→ Task to carry out:
Copy the passage of the forum post starting at "## chillax (Aug" and ending at "everyone knows everyone.".

→ Extract:

# Did my Husband cheat? how do i get a confession? (Long Sorry)



## chillax (Aug 13, 2010)

We’ve been married for over 2 years now and have a son who’s 1. We dated for around 4 years before marriage. He is 15 years elder then me, has a very high level job. We live a country where everyone knows everyone. 

He’s one of the kindest people I know. Yes, we are very different. He’s interested in politics whereas I am more into gaming. Apart from his office work he does consultancy for a firm in another country which makes him travel atleast 1 weekend every month.

Ours is a fairly open marriage. We share everything. He would call me if he cant come home the usual time and inform me his whereabouts. He gives me his passwords, does not mind me going through his phone… You know what I mean. Also, we have never really fought. (I don’t know if that’s a good thing)

→ Data supplied:

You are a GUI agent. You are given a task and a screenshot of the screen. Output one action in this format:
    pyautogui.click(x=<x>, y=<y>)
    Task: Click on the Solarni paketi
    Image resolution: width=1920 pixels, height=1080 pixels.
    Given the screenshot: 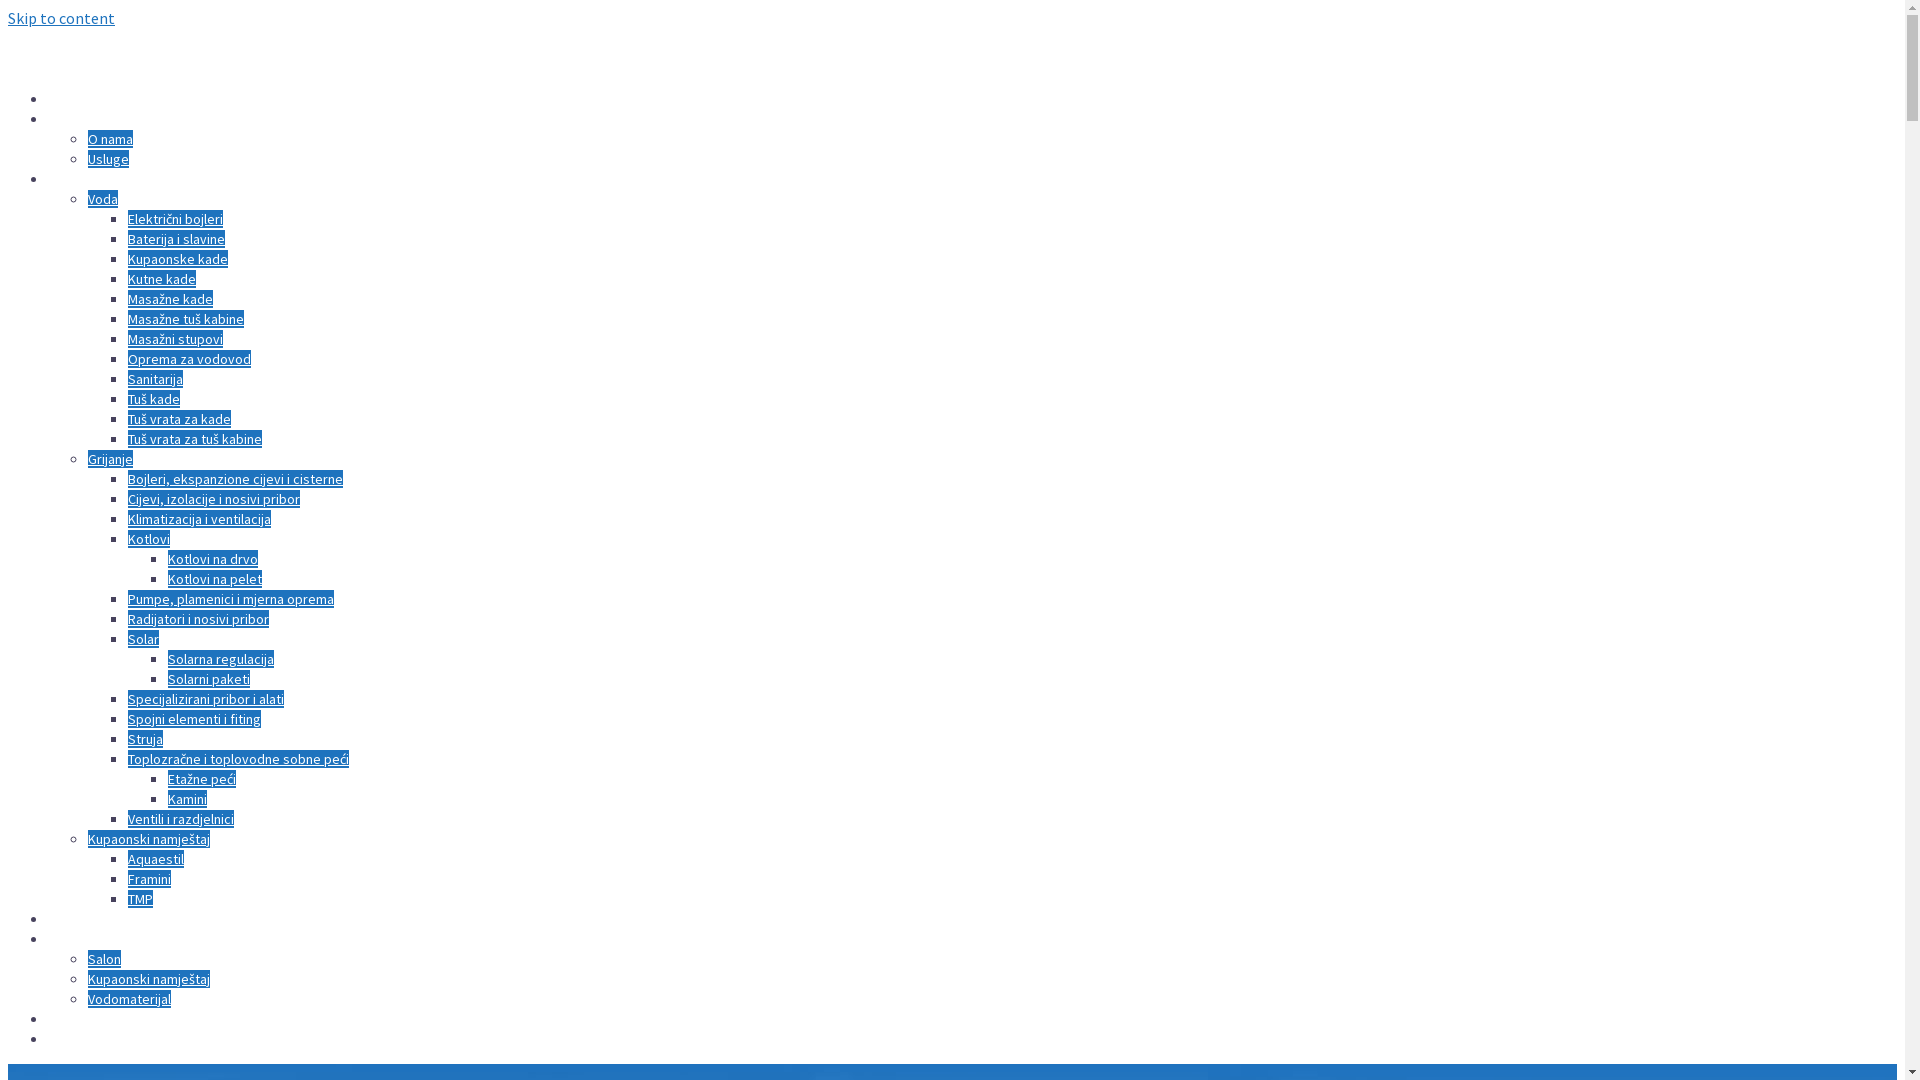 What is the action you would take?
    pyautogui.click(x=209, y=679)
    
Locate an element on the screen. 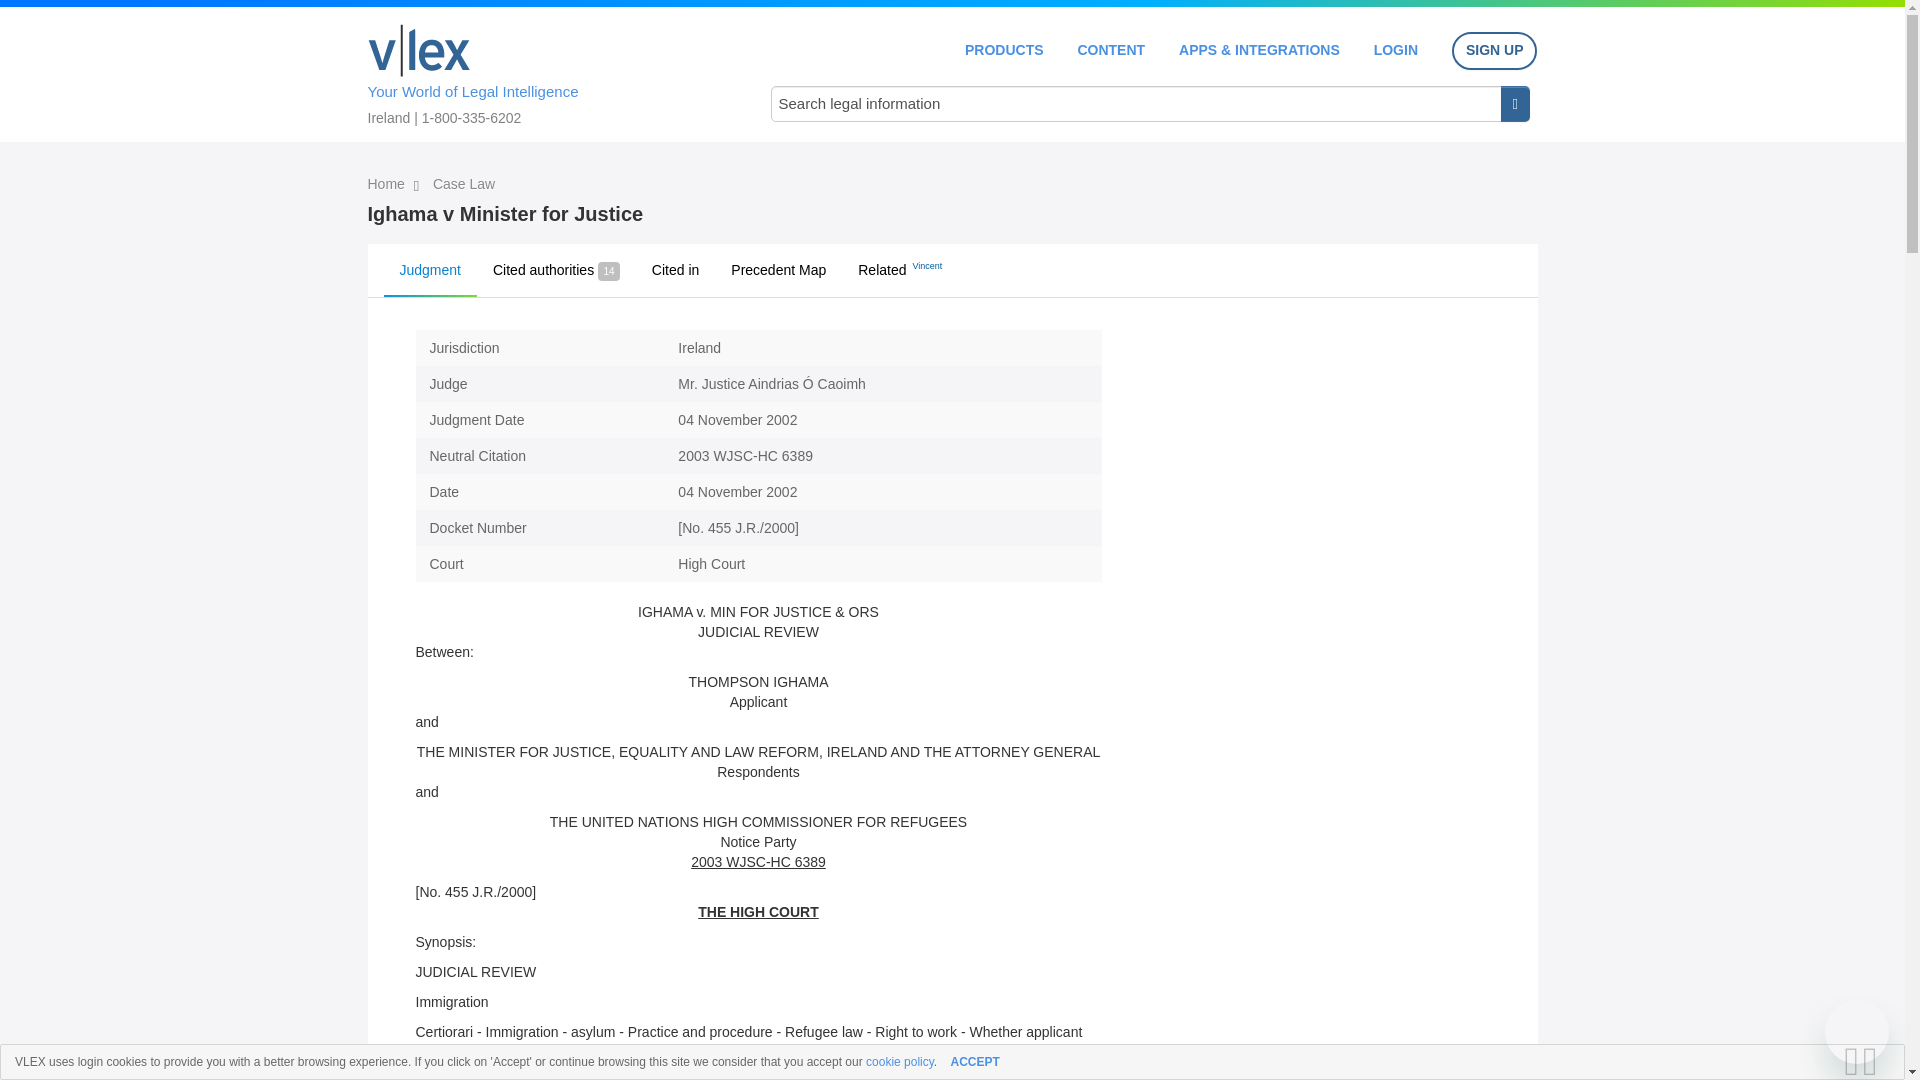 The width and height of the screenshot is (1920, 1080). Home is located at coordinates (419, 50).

...

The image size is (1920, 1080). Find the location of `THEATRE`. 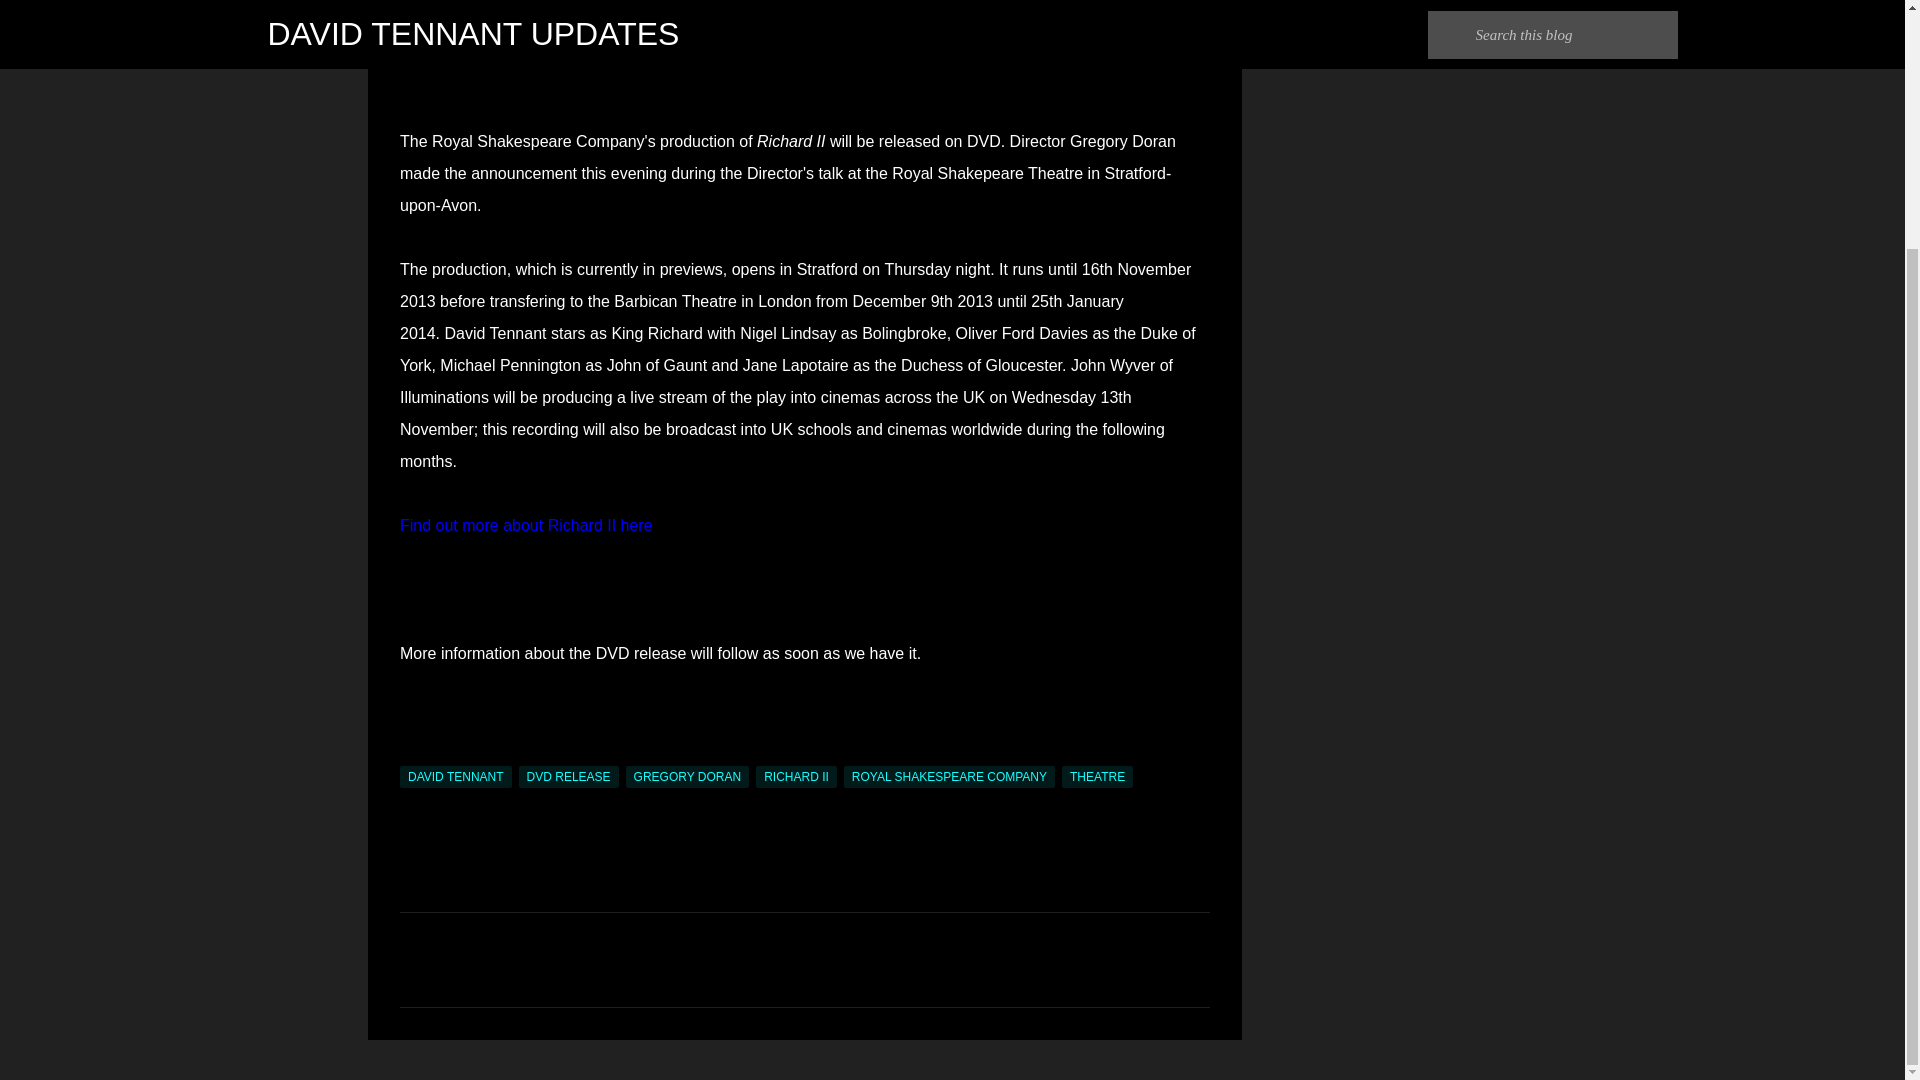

→ Exercise solution:
## chillax (Aug 13, 2010)

We’ve been married for over 2 years now and have a son who’s 1. We dated for around 4 years before marriage. He is 15 years elder then me, has a very high level job. We live a country where everyone knows everyone.